Martín Salas Dávila / Foto de Magdiel Olano

La capilla de Nuestra Señora del Carmen se vuelve escenario de uno de los crímenes pasionales más escandalosos en la historia de ciudad. El cadáver de un párroco es el único punto de partida para esta investigación policial con tintes políticos y religiosos bastante evidentes. En medio de la catástrofe las labores de un detective privado se vuelven imprescindibles. En las calles lo conocen como el Negro. Es famoso por la sutileza con que encuentra agujas en medio de los pajares. Dentro de algún despacho roído del centro de Hermosillo el Negro busca respuestas bajo el calor espeso de una nube de humo. Con expediente en mano intenta encontrar pistas que lo lleven al asesino del padre Carbajal, hasta que una visita inesperada viene a interrumpir sus indagaciones. Dos hombres llegan con un nuevo trabajo, descubrir a los culpables del nacimiento de la llamada novela negra en Sonora. Los principales sospechosos, ni más ni menos que dos las plumas más certeras dentro de la hostil narrativa del noroeste mexicano, Gerardo Cornejo y Alonso Vidal.

Carlos René Padilla, autor de Amorcito corazón; No toda la sangre es roja; Un día de éstos, Fabiola (Nitro/press) y Yo soy el araña (Reservoir books) trae a sus lectores Los crímenes de Juan Justino y Rodrigo Cobra (ISC, Nitro/press), obra ganadora del Concurso del Libro Sonorense 2018. En ella nos hace el ensayo de dos crímenes, los perpetrados por los icónicos Rodrigo Cobra y Juan Justino,  ambos personalidades del inframundo literario regional.
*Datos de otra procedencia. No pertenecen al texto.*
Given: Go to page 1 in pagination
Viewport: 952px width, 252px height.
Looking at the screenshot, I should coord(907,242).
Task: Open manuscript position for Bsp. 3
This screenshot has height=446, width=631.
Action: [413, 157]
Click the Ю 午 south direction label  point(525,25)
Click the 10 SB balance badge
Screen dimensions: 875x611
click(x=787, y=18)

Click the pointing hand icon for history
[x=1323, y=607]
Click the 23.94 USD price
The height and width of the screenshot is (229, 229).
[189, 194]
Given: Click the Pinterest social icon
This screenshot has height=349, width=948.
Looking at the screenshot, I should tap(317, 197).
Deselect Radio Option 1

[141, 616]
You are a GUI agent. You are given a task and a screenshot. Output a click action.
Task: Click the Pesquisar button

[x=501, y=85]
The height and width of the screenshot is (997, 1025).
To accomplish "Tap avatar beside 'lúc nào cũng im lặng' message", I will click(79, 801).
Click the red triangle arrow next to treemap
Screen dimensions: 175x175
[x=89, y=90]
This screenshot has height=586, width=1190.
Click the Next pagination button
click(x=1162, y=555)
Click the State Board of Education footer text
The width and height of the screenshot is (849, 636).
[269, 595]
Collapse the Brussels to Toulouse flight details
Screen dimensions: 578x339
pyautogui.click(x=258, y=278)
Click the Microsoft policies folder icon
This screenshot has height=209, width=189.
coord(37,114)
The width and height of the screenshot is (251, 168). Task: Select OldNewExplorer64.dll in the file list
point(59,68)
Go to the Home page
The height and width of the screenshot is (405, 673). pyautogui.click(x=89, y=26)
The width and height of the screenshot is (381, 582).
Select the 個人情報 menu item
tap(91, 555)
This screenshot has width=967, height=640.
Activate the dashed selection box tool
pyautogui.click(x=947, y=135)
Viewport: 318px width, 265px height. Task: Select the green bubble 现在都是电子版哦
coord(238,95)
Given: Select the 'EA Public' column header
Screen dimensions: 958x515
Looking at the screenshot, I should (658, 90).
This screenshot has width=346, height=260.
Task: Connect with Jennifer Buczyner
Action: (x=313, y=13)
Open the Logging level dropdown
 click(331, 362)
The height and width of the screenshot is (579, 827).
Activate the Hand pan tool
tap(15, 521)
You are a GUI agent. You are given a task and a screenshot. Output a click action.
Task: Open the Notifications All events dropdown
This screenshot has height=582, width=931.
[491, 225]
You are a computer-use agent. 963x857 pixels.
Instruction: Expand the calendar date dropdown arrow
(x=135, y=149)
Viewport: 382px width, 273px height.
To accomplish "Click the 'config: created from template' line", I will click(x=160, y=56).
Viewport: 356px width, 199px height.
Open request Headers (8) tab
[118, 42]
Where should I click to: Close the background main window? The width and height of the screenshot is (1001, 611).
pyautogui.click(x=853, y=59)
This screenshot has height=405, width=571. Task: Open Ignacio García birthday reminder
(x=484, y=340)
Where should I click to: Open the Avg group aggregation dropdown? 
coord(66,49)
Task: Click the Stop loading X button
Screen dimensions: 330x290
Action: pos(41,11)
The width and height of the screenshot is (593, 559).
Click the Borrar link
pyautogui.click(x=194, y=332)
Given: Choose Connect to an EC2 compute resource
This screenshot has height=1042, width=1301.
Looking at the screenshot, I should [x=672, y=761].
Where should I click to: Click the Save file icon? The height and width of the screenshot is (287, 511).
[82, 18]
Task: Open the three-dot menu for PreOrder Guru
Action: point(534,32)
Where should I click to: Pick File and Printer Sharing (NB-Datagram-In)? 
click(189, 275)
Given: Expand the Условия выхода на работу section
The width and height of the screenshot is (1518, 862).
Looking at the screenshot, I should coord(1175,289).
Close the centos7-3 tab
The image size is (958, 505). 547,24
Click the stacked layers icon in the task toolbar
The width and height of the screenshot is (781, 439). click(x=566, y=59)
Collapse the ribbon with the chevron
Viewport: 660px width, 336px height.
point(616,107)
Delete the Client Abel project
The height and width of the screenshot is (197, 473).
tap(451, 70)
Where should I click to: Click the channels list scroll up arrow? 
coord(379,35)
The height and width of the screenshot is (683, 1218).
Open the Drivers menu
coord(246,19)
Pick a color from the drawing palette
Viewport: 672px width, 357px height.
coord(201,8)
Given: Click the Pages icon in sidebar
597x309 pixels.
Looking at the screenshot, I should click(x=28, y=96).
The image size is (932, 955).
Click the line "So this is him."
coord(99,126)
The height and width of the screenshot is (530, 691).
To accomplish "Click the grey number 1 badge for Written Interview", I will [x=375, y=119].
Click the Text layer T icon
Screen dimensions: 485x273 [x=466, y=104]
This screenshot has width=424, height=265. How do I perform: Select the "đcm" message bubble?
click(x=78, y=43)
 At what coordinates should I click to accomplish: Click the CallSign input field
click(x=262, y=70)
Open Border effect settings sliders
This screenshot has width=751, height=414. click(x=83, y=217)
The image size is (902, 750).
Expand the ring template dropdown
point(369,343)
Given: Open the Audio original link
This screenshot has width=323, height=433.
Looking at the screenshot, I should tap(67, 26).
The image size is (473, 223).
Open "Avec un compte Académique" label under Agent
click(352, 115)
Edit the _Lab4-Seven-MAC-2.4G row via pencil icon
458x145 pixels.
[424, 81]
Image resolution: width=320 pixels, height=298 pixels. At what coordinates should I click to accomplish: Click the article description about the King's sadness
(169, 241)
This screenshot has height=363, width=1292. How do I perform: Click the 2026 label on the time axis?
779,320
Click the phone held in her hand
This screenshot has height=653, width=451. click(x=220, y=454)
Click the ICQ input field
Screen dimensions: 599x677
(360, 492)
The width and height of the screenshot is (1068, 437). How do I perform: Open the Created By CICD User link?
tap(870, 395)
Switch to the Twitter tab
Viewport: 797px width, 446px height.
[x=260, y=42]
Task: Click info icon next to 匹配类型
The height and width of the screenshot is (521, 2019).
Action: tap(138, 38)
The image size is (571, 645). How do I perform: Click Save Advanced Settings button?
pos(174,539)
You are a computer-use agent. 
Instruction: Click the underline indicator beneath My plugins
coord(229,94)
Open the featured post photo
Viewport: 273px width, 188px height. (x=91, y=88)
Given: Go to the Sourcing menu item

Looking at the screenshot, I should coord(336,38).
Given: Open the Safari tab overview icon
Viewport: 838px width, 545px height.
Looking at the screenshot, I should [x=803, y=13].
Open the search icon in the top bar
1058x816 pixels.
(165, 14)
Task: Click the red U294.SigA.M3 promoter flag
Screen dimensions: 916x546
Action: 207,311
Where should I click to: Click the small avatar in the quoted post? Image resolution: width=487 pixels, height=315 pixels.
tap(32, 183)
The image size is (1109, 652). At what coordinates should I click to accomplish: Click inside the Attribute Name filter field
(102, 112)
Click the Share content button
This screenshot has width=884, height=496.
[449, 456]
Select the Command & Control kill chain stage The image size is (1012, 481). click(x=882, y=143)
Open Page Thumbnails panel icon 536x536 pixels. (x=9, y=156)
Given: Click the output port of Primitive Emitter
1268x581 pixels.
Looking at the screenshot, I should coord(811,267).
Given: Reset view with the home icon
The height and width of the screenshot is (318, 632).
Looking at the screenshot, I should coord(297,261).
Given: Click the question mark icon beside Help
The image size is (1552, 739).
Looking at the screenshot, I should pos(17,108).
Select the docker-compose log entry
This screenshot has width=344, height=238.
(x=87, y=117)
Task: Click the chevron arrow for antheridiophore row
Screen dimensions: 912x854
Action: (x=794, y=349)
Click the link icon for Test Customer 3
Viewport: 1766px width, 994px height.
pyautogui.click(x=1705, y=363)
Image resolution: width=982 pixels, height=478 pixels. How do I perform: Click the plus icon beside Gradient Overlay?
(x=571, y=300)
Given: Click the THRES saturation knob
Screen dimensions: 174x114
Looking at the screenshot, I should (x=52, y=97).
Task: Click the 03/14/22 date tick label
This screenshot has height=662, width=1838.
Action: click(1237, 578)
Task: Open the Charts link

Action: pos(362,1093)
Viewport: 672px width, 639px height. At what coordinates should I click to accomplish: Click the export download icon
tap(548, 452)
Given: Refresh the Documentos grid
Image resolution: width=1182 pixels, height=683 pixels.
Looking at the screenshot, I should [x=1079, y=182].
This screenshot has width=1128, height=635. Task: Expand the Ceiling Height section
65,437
El primero inmortalizado por La madriguera de los Cobra, título de Vidal que cuenta sobre los amoríos de dos respetables caballeros de Paredones, un pueblo situado en algún rincón escondido de Sonora, y el consecuente asesinato de uno de ellos. El segundo, Justino, quien nace de mano de Gerardo Cornejo y nos revela la vida de un hampón con uniforme, un criminal con carrera en las filas del poder judicial que hace de la impunidad y la corrupción las principales herramientas para su oficio. Un personaje hasta entonces desconocido para las letras de la región.

A la manera de una novela policiaca el escritor nos expone la evolución del género noir desde sus orígenes anglosajones hasta su adaptación al ambiente latinoamericano.  Reconocidos escritores hispanoamericanos como Jorge Luis Borges y Adolfo Bioy Casares experimentaron con la tendencia más de una vez. En el caso de México encontramos El complot mongol de 1969, una novela con la que el escritor Rafael Bernal nacionaliza el género y que Padilla no duda en mencionar a lo largo de sus líneas.

Con esta investigación policial sobre la literatura de Gerardo Cornejo y Alonso Vidal, Carlos René Padilla nos permite adentrarnos a las posibilidades que ofrece la producción literaria local de los últimos decenios. Al mismo tiempo nos da muestra de cómo la escritura de la región ha logrado posicionarse universalmente por medio del uso de las formas literarias. De igual forma nos ayuda a entender toda una tradición, la denominada Literatura del Norte de México.